Software Engineering Interview Questions

January 1, 2025

Study

Computer-Science, Interview, Software-Engineering

Here is a list of interview questions for senior full-stack engineers, covering basic knowledge, front-end, back-end, and architecture. It is a classic set of questions that never goes out of style.

Computer Networking #

CIDR #

How many available IP addresses are there in the following `CIDR` address block? #

10.0.0.0/24

2^(32-24)-2=2^8-2=254

What is the corresponding IP address range? #

10.0.0.1 ~ 10.0.0.254

10.0.0.0 is not assignable, it is the starting address of the subnet.

10.0.0.255 is not assignable, it is the broadcast address of the subnet.

Subnetting #

With the following subnet mask and two IP addresses, are they in the same subnet? #

255.255.255.0
192.168.0.10
192.168.1.10

No, because the result of the AND operation between the two IP addresses and the subnet mask is different.

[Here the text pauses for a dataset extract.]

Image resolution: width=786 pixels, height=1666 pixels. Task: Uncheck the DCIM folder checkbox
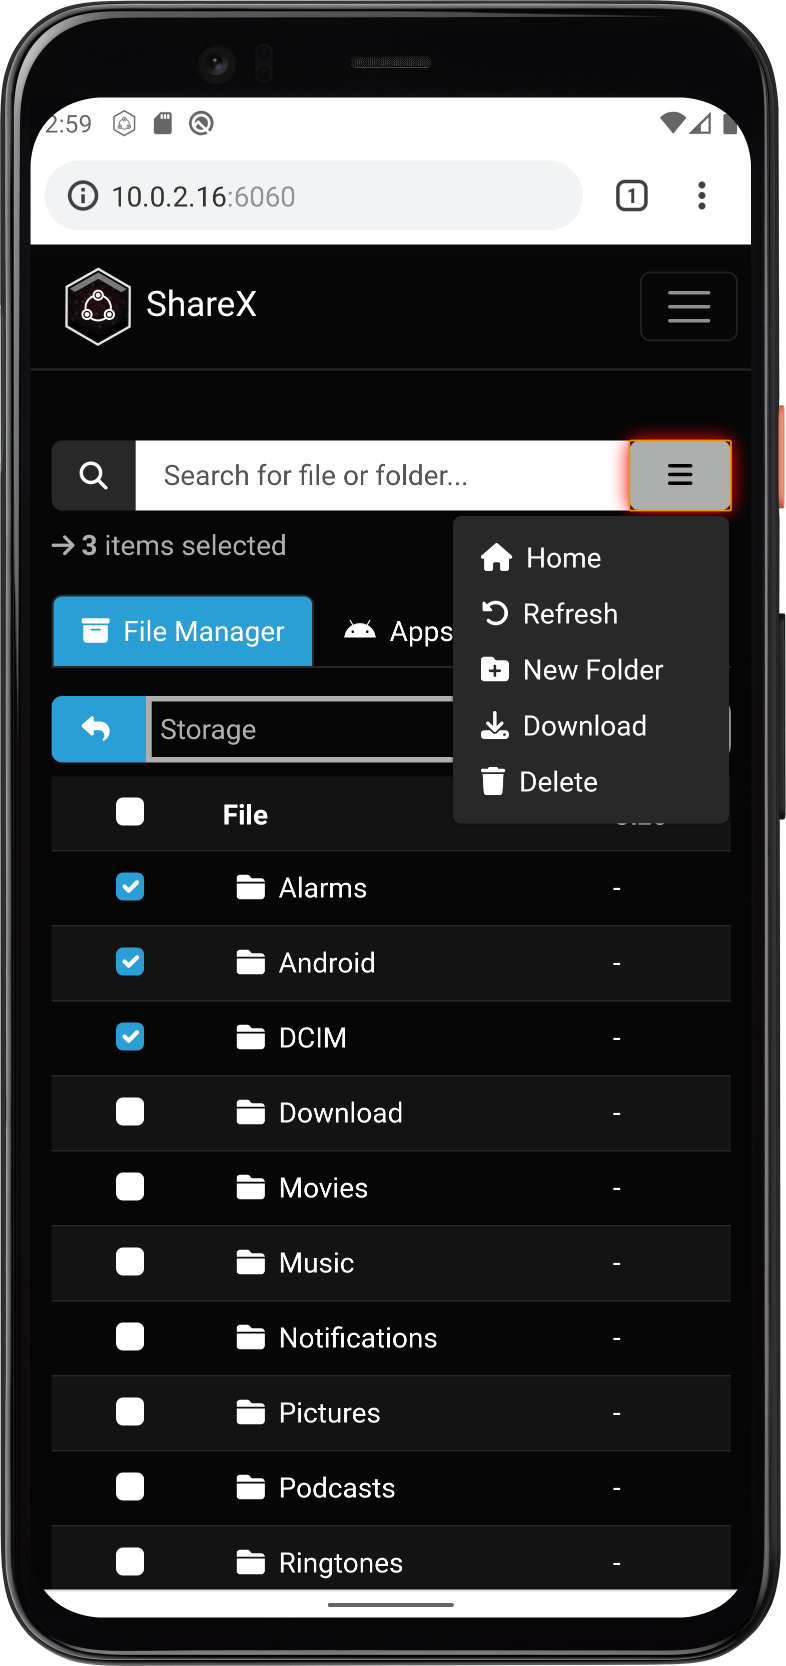(x=130, y=1037)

They are:

192.168.0.10 & 255.255.255.0 = 192.168.0.0

192.168.1.10 & 255.255.255.0 = 192.168.1.0

Default Gateway #

The default gateway is a network device used to send packets from one network to another. When a device wants to send a packet to another network, it checks if the destination IP address is in the same subnet.

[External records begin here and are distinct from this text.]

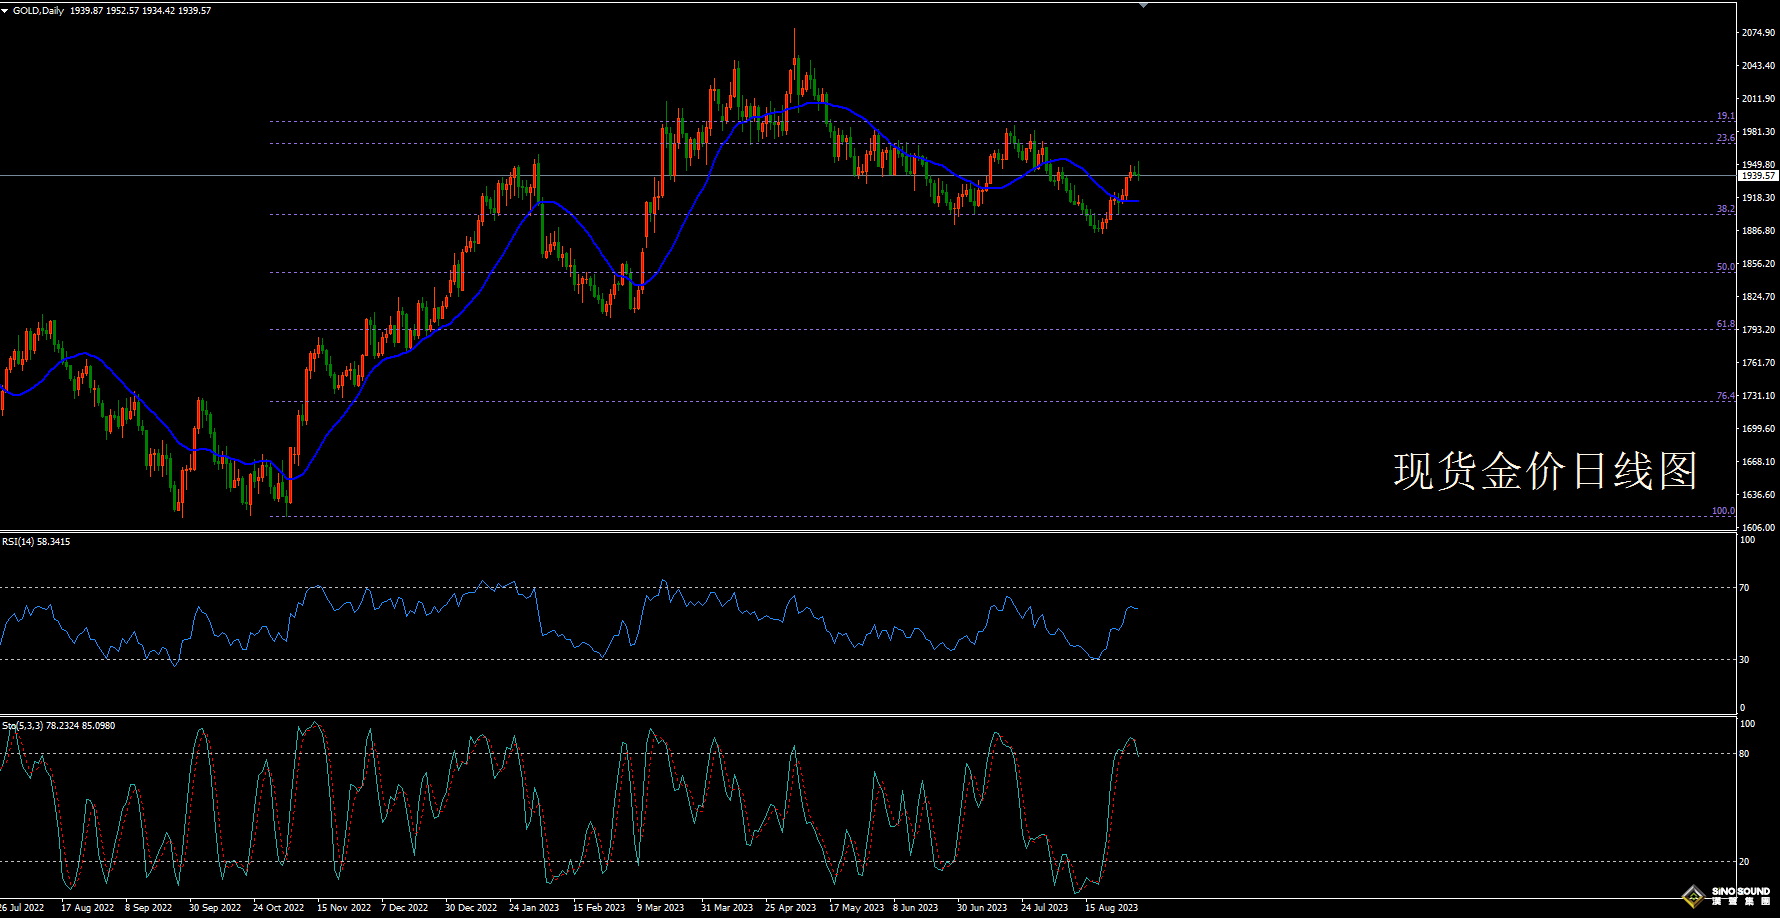Click the RSI 70 level axis label
Image resolution: width=1780 pixels, height=918 pixels.
[x=1744, y=588]
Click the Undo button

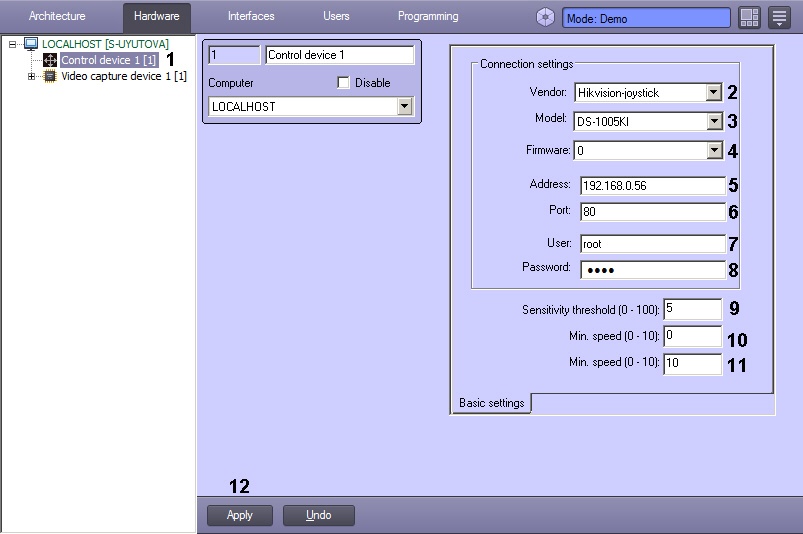click(318, 515)
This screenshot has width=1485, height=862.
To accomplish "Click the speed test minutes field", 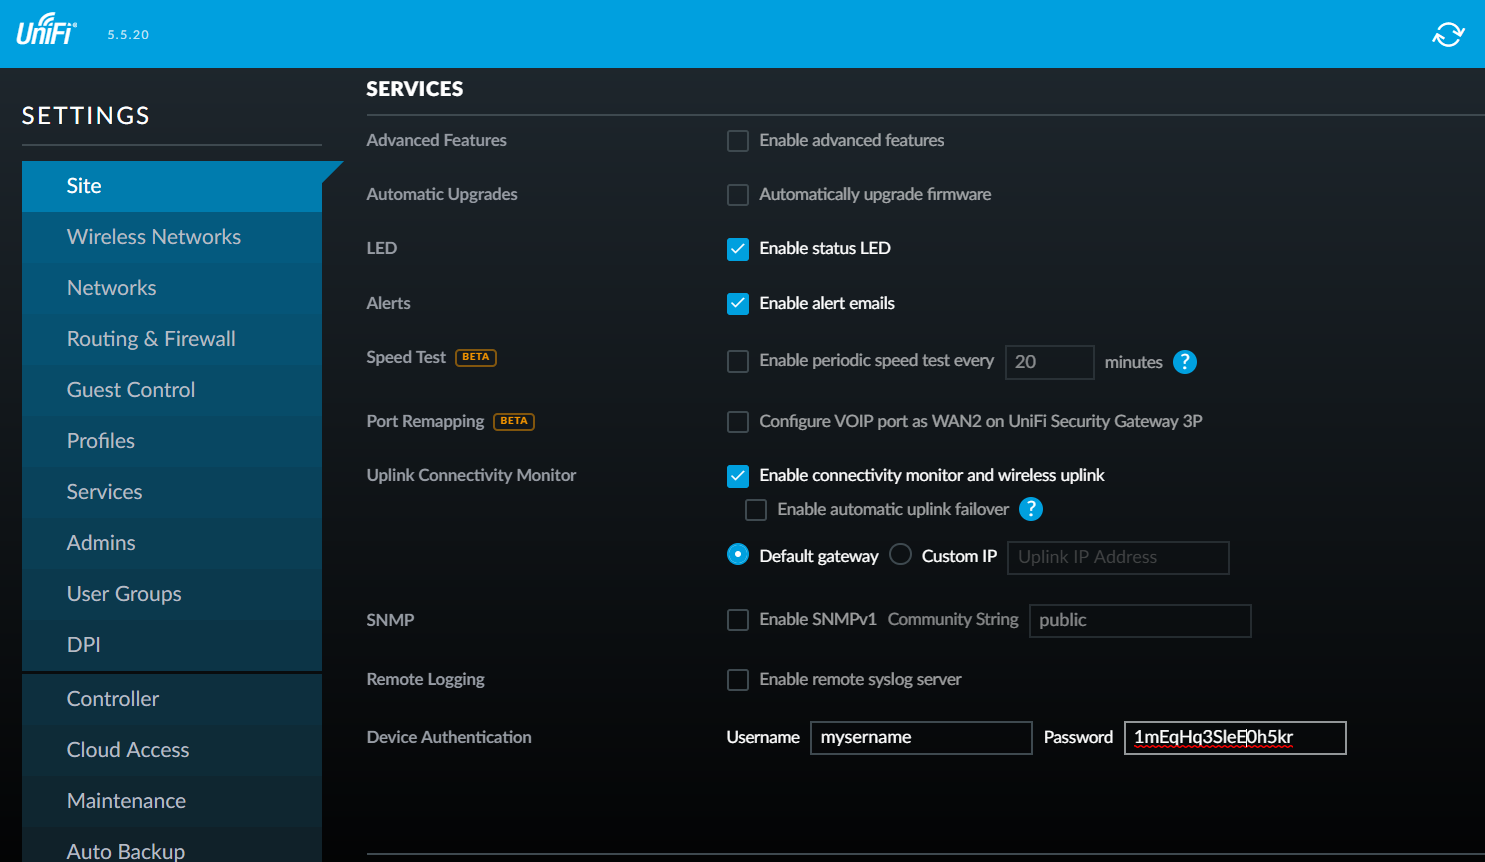I will pos(1048,362).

If it is, the device can communicate directly without going through the gateway.
If it is not, the device sends the packet to the default gateway, which forwards it to the destination network.

The default gateway is usually a router that connects two different networks.

NAT #

Network Address Translation (NAT) is a technology that converts private IP addresses into public IP addresses. In a private subnet, each device has only one private IP address and cannot communicate directly with the Internet. NAT maps private IP addresses to a single public IP addresses.

UDP VS TCP #

In simple terms, TCP is a connection-oriented, reliable, ordered, byte-stream transport protocol. UDP is a connectionless, unreliable, unordered, packet-based transport protocol.

Feature	TCP	UDP
Connection	Connection-oriented	Connectionless
Reliability	Reliable due to error checking, retransmission, reassembling	Unreliable due to no error checking and retransmission, reassembling
Speed	Slower due to overhead	Faster due to no overhead
Flow/Congestion control	Yes	No
Header size	Larger (20 - 60 bytes)	Smaller (8 bytes)
Use case	Web browsing, file transfer, email	Real-time application like video streaming, online gaming, VoIP (voice over IP)

DNS #

A Record #

An A record maps a domain name to an IPv4 address. The @ symbol represents the root domain.

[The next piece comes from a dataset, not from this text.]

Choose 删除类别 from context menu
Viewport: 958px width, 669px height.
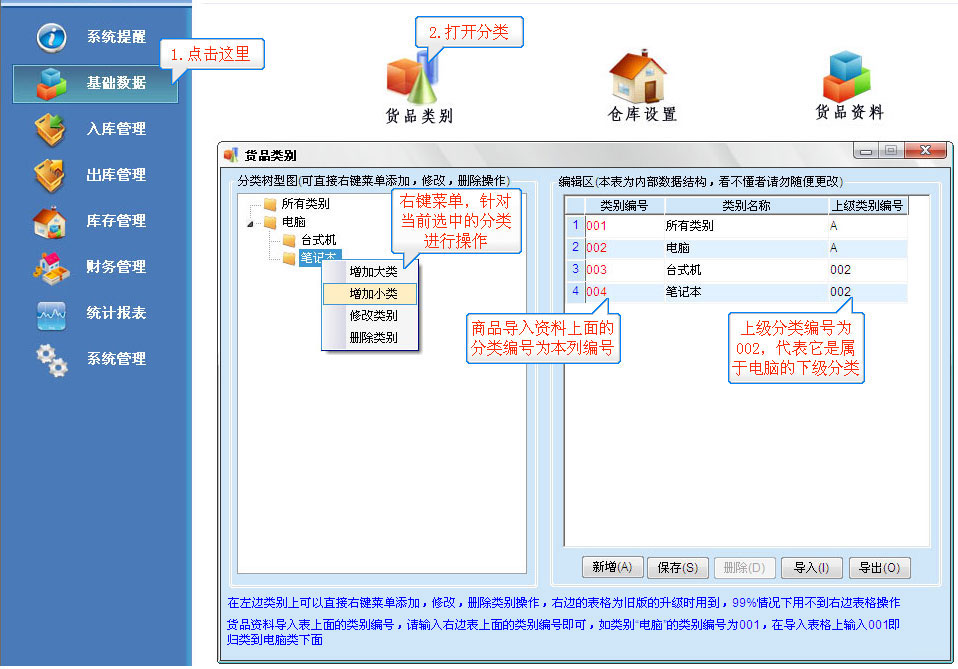click(372, 338)
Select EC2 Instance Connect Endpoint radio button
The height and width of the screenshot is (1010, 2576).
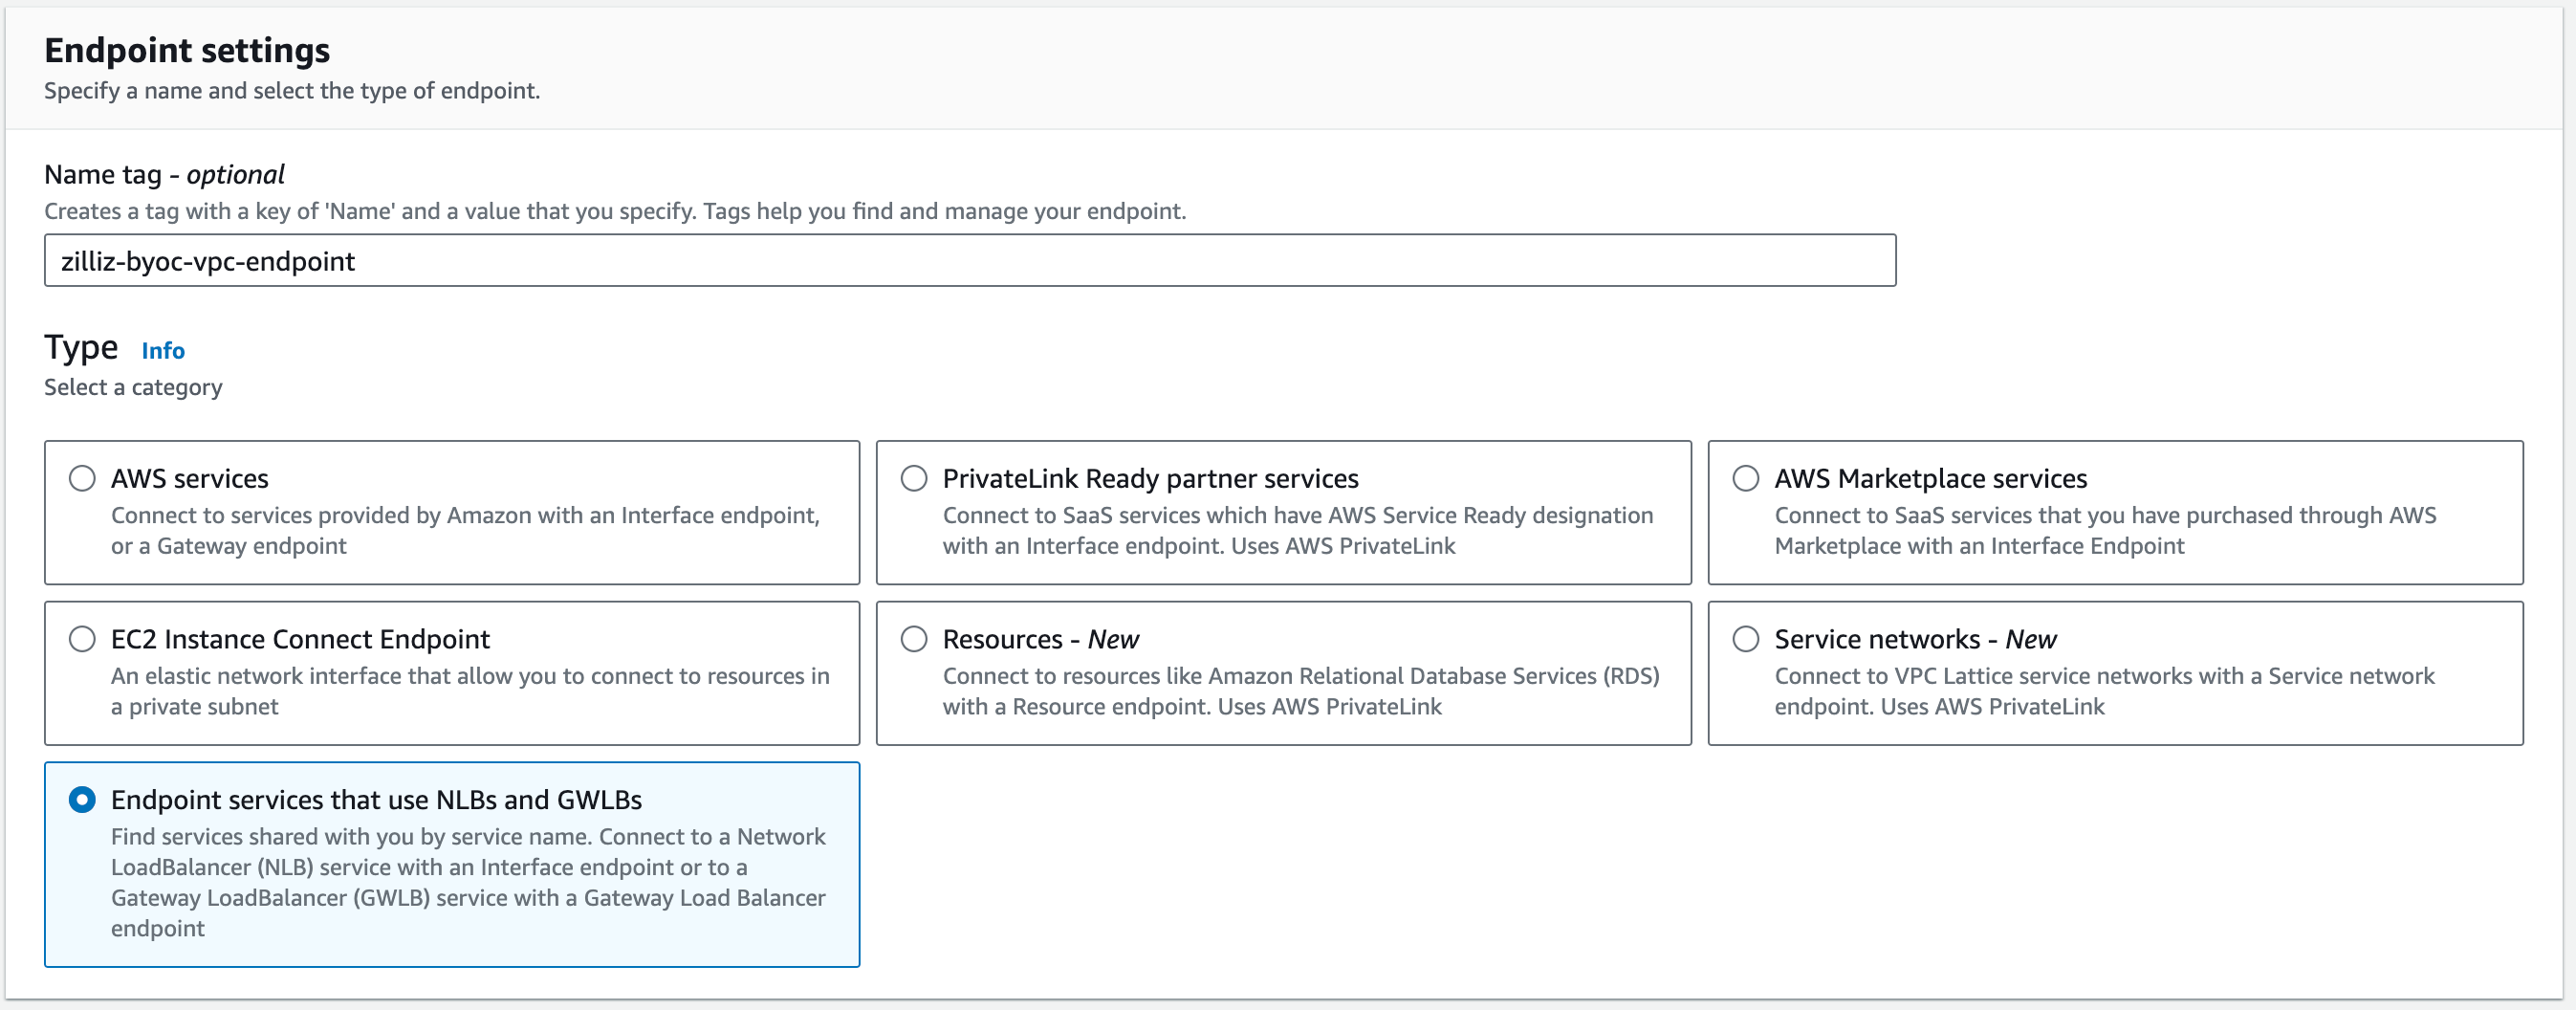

example.com	record type	value	TTL
@	A	192.0.2.1	14400

CNAME #

A CNAME record is an alias for a domain name. It maps one domain name to another. For example:

blog.example.com	record type	value	TTL
@	CNAME	is an alias of example.com	32600

HTTP #

Why need three-way handshake for establishing a connection? #

The first time proves that the client can send data (SYN).
The second time proves that the server can receive data and send data (SYN + ACK).
The third time proves that the client can receive data (ACK).

It is like making a phone call. A says, “Can you hear me?” B says, “I can hear you, can you hear me?” A says, “I can hear you too.”

Why need four-way handshake for closing a connection? #

The first time the client tells the server that the client will no longer send data (FIN).
The second time the server tells the client that the server still has data to send (ACK).
The third time the server tells the client that the server will no longer send data (FIN).
The fourth time the client tells the server that it can close the connection (ACK).

Because TCP is full-duplex, closing a connection requires two steps. It is like ending a phone call. A says, “I’m done talking.” B says, “I still have something to say.” B says, “I’m done talking.” A says, “Okay.”

Is there a limit to the length of a URL? #

The HTTP protocol does not specify a maximum URL length, but browsers and servers have limits. For example, Chrome’s URL length limit is 2KB.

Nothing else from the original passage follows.